FIG. 1.

Sperm structure, trajectory chirality, and near-surface swimming. (a) Schematic of experimental setup. Each bull sperm has a paddle-shape head, with approximate dimensions of 10 μm long, 5 μm wide, and roughly 1 μm thick. The head is directly connected to a single flagellum that is about 50 – 60 μm long and tapers from 1 μm in diameter at the connection to 200 nm at the tail end. Mean swimming speed is close to 120 μm/s. Sperm travelling along the surfaces of a microfluidic channel with 2.47 mm width and 120 μm height. Fluid flow is applied in −x direction. (b) A micrograph (570 × 426 μm) of sperm swimming along the lower surface of the central portion of the microfluidic channel. Scale bar: 100 μm. (c) Trajectories (1–6.30s long) of sperm in the absence of the flow.
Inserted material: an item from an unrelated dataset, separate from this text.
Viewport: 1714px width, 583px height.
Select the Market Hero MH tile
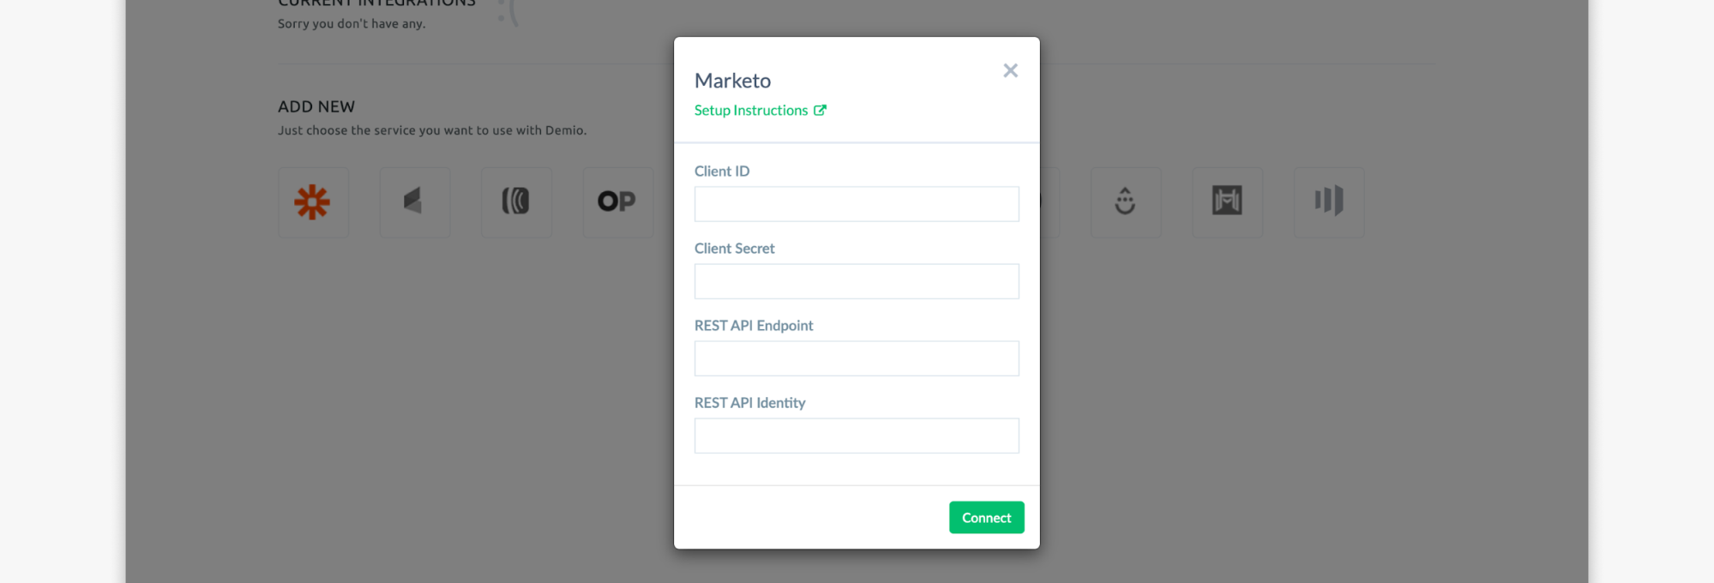tap(1227, 202)
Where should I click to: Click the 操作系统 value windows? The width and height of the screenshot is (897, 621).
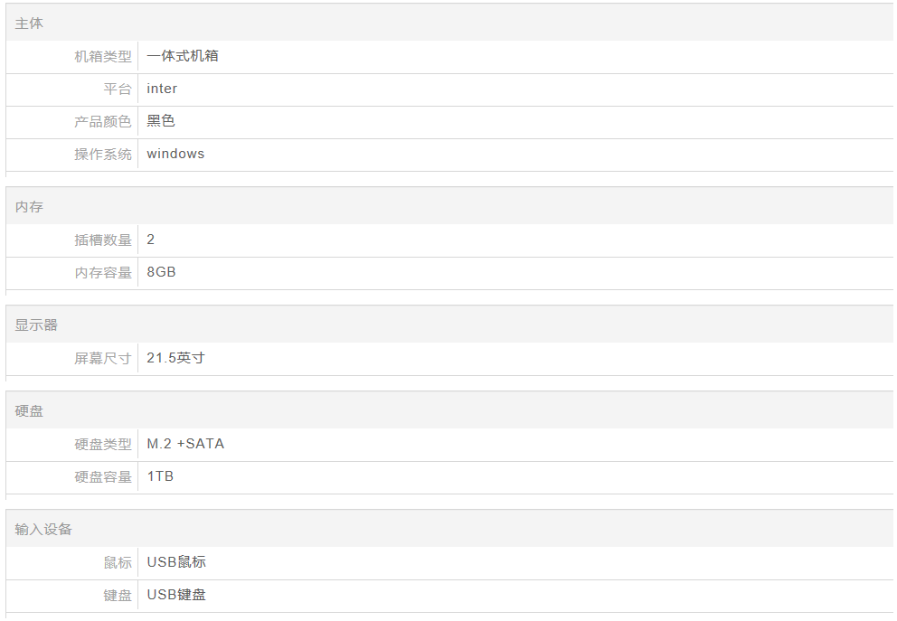coord(175,154)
Each colored line is a sperm track that ends at the black dot. CW chirality is seen in the trajectories. Scale bar: 100 μm. (d) Trajectories (1.78 s long) of 30 sperm swimming toward the side wall of the microfluidic channel, and the coordinate (0,0) marks the point where the sperm hits the side wall. The sperm continue to move along the sidewall (or x-axis). Red/black dots are starting/ending positions of the tracks. Scale bar: 25 μm.